Critics of VR worry, too, about how this immersive technology will transform our understanding of what is “real” and change our relationship with the world around us. If someone uses VR long enough, can it replace real life? This idea was recently tested in an experiment described by Jeremy Bailenson, the founding director of Stanford’s Virtual Human Interaction Lab, in his book Experience on Demand. Bailenson writes of how a German psychologist conducted a study on himself in which he spent a full day and night in a virtual reality experience. Over the course of those twenty-four hours, he began to confuse the virtual reality experience for his actual reality.
Even so, Bailenson is not deeply concerned that computer-generated experiences will replace reality. He writes, “The most amazing moment in VR is the moment when you take the [head- mounted display] off and are flooded with the full gamut of subtle sensory inputs that VR can’t capture—fine gradations of light, smells, the sensation of air moving on your skin…These are all sensations that are incredibly difficult, if not impossible, to effectively simulate in a virtual world. In a strange way, VR helps you to appreciate the real world more.”
Still, many critics worry about the long-term social, mental, and physical effects of futuristic and dizzying head-trips to the Great Wall of China or the moons of Mars. In December 2017, the first VR-related death occurred. In Russia, a user was so immersed in VR that he forgot the physical layout of his room, fell through a glass table, and bled to death, according to Balienson’s research.
If someone uses VR long enough, can it replace real life?
“There is no doubt that the concerns are real— distraction, addiction, simulator sickness, privacy concerns, and unethical use cases,” Bailenson told me. The key, though, is “to be transparent about these concerns now, and to design VR platforms, hardware, and policy norms to ensure the medium thrives while minimizing the downsides.”
When I put on the headset at CCAM, the white- walled computer classroom transformed into New York City’s bright and colorful midnight in Times Square. I am not surprised that VR users say they become so immersed in the experience they forget their body remains in the physical world.
VR’s immense and still evolving power, many experts warn, demands that users and creators wield the technology carefully.
The creation of socially responsible VR content depends on who rules the virtual realm.

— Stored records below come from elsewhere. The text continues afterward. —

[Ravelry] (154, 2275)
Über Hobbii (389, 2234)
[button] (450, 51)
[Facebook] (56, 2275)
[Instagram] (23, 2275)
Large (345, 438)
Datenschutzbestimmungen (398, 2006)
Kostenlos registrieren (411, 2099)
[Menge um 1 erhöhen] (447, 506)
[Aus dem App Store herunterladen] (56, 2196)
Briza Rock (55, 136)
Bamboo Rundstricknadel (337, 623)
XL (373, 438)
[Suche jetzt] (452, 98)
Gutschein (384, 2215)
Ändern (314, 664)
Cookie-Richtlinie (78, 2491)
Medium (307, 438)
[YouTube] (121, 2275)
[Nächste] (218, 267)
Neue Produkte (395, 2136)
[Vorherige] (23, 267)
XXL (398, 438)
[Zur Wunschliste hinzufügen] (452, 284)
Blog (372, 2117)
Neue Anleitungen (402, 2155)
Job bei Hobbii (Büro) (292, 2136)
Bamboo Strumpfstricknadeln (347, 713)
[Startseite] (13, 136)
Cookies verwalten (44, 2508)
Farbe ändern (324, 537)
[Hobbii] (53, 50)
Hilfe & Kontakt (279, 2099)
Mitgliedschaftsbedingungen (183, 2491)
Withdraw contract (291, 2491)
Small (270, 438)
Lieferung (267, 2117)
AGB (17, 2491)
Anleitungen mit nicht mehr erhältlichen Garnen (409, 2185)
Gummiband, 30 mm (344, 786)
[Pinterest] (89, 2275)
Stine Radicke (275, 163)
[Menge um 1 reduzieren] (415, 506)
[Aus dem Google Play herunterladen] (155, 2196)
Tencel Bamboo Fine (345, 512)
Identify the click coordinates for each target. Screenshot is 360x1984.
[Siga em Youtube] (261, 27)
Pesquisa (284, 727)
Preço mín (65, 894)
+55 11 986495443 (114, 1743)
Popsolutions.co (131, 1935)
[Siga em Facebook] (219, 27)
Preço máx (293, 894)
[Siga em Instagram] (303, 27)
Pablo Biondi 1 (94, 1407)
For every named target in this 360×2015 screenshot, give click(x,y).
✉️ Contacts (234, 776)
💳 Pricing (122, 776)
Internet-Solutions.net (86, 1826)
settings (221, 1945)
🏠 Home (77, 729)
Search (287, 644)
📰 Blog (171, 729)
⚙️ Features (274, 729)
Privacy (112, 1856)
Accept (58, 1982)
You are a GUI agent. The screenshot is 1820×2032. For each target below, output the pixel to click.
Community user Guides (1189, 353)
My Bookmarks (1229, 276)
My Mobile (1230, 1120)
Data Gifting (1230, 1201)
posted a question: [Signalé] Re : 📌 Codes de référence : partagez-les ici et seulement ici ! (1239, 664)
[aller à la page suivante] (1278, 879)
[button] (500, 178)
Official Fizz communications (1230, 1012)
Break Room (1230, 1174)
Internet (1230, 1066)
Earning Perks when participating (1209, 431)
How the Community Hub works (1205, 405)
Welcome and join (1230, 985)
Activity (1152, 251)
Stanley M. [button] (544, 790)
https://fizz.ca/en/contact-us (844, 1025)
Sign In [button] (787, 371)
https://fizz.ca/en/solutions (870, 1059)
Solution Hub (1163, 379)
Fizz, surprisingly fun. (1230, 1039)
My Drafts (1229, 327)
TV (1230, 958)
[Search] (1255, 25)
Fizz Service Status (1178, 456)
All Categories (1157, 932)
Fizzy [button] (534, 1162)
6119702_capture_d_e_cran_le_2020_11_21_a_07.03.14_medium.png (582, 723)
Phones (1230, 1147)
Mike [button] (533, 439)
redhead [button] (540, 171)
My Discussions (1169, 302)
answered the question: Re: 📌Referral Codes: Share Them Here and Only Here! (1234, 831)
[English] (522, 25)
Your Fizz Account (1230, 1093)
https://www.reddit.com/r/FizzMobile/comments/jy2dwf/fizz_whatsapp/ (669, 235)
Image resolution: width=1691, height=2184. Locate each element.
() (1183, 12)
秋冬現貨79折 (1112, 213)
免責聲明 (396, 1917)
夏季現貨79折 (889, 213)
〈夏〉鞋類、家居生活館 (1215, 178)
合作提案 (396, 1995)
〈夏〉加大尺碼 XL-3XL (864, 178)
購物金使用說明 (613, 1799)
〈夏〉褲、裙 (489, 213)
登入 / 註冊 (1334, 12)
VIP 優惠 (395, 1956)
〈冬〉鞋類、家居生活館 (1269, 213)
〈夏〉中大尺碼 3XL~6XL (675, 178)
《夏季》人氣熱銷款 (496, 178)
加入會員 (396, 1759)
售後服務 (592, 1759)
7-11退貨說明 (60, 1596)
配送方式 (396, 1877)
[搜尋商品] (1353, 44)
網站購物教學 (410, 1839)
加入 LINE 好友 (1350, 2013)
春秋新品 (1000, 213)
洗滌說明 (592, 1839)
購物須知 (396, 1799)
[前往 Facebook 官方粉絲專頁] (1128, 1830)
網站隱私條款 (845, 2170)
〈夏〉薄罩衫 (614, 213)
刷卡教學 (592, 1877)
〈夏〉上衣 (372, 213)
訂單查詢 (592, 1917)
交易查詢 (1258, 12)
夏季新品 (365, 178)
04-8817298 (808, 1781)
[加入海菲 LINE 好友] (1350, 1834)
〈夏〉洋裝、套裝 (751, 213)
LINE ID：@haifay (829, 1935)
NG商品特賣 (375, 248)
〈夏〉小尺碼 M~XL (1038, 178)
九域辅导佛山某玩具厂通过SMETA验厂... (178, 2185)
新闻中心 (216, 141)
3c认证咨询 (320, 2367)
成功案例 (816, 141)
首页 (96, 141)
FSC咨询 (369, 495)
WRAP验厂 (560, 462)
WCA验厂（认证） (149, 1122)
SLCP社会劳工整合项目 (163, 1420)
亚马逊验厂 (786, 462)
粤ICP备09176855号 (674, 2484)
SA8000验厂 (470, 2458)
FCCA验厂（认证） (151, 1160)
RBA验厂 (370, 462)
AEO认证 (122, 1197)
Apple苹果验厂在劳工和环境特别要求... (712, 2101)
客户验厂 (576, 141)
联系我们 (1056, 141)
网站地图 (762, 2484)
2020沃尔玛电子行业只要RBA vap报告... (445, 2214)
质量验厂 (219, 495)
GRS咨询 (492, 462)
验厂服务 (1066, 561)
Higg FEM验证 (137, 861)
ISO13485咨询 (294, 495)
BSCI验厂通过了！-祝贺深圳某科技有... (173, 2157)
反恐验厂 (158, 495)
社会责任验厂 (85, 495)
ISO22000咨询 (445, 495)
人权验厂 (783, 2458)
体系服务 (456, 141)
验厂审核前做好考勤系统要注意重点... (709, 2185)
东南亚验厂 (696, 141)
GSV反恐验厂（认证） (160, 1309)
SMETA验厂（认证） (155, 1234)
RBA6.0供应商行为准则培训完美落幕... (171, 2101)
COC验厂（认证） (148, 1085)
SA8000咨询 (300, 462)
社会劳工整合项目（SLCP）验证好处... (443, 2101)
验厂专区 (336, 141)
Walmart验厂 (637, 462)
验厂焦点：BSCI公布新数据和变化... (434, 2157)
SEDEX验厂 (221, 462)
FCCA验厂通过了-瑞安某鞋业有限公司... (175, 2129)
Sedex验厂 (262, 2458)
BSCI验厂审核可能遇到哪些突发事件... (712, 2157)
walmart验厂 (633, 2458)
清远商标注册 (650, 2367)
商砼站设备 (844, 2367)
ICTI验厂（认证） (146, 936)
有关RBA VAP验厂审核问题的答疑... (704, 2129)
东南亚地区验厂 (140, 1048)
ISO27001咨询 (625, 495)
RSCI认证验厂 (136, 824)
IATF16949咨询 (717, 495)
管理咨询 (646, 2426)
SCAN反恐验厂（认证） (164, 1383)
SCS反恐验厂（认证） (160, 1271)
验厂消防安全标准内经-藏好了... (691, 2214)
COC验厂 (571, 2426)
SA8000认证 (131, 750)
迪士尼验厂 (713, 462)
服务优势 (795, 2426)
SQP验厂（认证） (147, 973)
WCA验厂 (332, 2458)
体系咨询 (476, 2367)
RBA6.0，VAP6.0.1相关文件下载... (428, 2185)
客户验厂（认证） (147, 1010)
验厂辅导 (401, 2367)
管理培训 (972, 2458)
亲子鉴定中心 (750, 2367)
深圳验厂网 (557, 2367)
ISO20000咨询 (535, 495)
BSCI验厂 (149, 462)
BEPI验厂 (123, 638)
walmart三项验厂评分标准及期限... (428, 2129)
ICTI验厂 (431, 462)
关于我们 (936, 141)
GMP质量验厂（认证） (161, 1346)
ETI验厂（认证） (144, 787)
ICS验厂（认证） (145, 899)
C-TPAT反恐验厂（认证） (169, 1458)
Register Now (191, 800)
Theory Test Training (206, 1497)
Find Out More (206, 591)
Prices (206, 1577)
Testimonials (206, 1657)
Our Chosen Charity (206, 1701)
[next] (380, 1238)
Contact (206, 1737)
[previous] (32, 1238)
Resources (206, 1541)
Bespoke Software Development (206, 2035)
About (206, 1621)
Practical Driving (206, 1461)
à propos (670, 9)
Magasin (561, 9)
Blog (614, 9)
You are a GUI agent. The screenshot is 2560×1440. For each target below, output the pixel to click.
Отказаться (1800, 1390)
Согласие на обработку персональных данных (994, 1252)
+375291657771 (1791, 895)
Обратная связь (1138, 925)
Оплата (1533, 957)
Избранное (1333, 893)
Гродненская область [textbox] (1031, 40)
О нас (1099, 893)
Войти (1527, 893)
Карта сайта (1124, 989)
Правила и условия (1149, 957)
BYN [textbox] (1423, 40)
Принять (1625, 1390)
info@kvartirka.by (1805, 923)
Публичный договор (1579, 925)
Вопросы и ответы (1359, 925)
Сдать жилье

This fundamental concern, says Berry, is at the root of his collective’s philosophy. Tech companies such as Facebook and Google are racing to develop the virtual field and reap its financial rewards, perhaps leaving social and ethical obligations behind.
“If we leave it up to industry, no one cares,” Berry said. “I think the goal is to get the people that care about this stuff to ask difficult questions, to consider it a moral issue, a social issue, a cultural issue.”
While acknowledging the ambiguous ethical questions of virtual reality—and its potential dangers—Berry defended his lab’s democratic approach. He said the collective creates a low-stakes environment for experimentation with emerging media and opens the otherwise exclusive field of blended reality to a diversity of perspectives.
“The most powerful piece of technology we actually have is just our open doors,” he added, letting out a burst of laughter as he scanned the lab’s expensive, state-of-the-art equipment.
A blended reality utopia? Perhaps. It remains to be seen whether this technology has the power to withstand the worst of us. Meanwhile, I’m open to immersing myself in our collective imagination.
– Elena DeBre is a sophomore in Pierson College.